Fixed output schema. The model must return exactly this JSON structure — no approximation accepted:

{
  "nodes": [{"id": "stem_entity", "label": "...", "file_type": "code|document|paper|image|rationale|concept",
             "source_file": "...", "source_location": null, "source_url": null,
             "captured_at": null, "author": null, "contributor": null}],
  "edges": [{"source": "node_id", "target": "node_id",
             "relation": "calls|implements|references|cites|conceptually_related_to|shares_data_with|semantically_similar_to",
             "confidence": "EXTRACTED|INFERRED|AMBIGUOUS",
             "confidence_score": 1.0, "source_file": "...", "source_location": null, "weight": 1.0}],
  "hyperedges": [], "input_tokens": 0, "output_tokens": 0
}

The relation field is constrained to a fixed vocabulary of seven values. The confidence field is a three-value enum (EXTRACTED/INFERRED/AMBIGUOUS). [github] (llm.py:218-232)

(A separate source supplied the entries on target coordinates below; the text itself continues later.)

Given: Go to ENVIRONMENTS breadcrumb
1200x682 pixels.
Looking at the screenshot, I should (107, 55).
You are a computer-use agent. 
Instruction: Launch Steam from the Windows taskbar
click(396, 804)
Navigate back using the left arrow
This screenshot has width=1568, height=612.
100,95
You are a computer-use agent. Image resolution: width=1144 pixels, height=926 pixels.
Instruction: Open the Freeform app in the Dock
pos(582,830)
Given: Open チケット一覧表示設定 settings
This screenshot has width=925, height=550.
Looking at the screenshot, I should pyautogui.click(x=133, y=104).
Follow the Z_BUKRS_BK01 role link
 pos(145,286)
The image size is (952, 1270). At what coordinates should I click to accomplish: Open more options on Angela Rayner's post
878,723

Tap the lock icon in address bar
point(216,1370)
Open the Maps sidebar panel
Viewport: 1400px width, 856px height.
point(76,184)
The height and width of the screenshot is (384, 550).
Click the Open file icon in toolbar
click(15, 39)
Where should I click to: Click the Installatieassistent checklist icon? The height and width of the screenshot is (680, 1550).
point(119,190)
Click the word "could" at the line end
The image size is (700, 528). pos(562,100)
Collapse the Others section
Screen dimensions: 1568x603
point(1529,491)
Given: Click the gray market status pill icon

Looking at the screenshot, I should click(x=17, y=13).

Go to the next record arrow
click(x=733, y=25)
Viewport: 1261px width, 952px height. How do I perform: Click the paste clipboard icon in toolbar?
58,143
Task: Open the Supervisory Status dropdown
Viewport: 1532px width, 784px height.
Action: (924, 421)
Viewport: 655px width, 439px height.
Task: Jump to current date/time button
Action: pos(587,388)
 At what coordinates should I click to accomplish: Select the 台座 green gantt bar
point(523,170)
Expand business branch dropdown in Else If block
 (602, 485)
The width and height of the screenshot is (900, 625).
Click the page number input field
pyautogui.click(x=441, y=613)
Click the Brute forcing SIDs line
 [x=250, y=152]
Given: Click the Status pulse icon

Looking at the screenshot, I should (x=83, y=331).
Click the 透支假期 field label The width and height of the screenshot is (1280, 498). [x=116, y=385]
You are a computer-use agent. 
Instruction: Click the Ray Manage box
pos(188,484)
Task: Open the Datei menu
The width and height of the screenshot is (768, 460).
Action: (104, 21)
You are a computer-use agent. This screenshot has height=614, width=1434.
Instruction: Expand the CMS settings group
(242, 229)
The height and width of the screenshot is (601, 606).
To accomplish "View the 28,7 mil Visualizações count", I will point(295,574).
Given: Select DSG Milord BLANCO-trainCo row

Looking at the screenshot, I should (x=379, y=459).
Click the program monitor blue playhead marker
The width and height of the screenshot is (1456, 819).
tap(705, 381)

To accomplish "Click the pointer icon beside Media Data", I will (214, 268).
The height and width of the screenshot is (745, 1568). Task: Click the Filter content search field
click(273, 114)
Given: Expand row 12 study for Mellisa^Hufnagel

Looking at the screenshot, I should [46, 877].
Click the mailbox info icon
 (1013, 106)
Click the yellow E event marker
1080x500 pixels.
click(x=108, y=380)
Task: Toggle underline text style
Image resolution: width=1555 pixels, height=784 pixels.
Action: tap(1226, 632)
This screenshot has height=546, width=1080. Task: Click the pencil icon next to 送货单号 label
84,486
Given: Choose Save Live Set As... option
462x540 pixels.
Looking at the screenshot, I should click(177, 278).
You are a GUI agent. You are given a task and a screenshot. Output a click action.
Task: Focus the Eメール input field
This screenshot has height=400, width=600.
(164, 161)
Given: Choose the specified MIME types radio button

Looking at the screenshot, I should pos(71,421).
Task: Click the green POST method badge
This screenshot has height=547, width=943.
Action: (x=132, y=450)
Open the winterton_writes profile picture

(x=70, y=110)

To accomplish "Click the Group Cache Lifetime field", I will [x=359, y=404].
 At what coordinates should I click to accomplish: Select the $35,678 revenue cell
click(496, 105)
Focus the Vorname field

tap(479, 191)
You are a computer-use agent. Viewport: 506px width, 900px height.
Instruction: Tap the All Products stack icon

No JSON-mode / grammar enforcement. For the Ollama backend, Graphify passes only {"options": {"num_ctx": ...}, "keep_alive": ...} as extra parameters (llm.py:506). [github] There is no response_format, grammar constraint, or structured-output enforcement. Schema compliance rests entirely on the model's instruction-following ability.

Lenient but not magic parser. The response goes through _parse_llm_json (llm.py:269-303), which strips optional markdown fences and then tries json.loads. If that fails, it scans for the first balanced JSON object in the text. A model that emits its own schema — triples, spans, BIO tags — will produce an empty or nonsense graph, not a graceful fallback. [github]

Temperature forced to 0 for Ollama. The Ollama backend config sets "temperature": 0 (llm.py:65-73). [github]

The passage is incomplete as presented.